***** Page *****

This article first appeared in the October 2000 issue of Monitoring Times.

SIMULCASTING

Large trunked radio systems almost always require the use of several transmitter sites in order to provide complete service. Typically, the coverage area is larger than one transmitter site can handle, so a number of sites in different locations are used. Terrain may also dictate multiple transmitter sites. For instance, a mountain ridge dividing a county might require a transmitter site on each side.

Having more than one transmitter site gives the system a number of advantages. Mobile and portable radios will have a wider coverage area. Reception will be better due to stronger signals from closer or better located transmitters. The stronger signals also penetrate buildings more effectively, allowing users to have coverage inside as well as out in the open.

There are some disadvantages to having multiple transmitter sites. Besides the additional cost of installation and maintenance, each transmission must be coordinated among overlapping transmitter sites. Since the number of radio frequencies available is limited, a transmitter site may have to share the same frequency with other sites. Two transmitters located near each other and operating simultaneously on the same radio frequency will interfere with each other.

Transmitter Steering

One of the simpler methods of preventing interference is to allow only one transmitter site to be active at a time. The trick, of course, is to pick the transmitter site that will provide the best signal to the mobile user.

*****

Exercise prompt: Can you print the passage of the simulcasting article between "Having more than" and "with each other.", inclusive, word for word? You won't need the listing for anything here.

***** Items *****

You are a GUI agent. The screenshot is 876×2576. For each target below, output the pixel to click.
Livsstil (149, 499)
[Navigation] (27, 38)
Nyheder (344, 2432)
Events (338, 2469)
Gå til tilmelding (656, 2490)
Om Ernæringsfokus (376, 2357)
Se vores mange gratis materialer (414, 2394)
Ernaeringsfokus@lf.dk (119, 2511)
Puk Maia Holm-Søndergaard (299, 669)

*****
***** Items *****

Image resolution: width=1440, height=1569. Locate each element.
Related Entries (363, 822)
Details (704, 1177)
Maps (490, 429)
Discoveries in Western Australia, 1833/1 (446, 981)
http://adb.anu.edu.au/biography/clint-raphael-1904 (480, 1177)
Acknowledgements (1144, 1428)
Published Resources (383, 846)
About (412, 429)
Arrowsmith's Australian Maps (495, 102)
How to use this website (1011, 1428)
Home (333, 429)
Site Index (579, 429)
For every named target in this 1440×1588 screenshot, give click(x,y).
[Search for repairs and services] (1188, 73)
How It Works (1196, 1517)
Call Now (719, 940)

*****

Written solution:
Having more than one transmitter site gives the system a number of advantages. Mobile and portable radios will have a wider coverage area. Reception will be better due to stronger signals from closer or better located transmitters. The stronger signals also penetrate buildings more effectively, allowing users to have coverage inside as well as out in the open.

There are some disadvantages to having multiple transmitter sites. Besides the additional cost of installation and maintenance, each transmission must be coordinated among overlapping transmitter sites. Since the number of radio frequencies available is limited, a transmitter site may have to share the same frequency with other sites. Two transmitters located near each other and operating simultaneously on the same radio frequency will interfere with each other.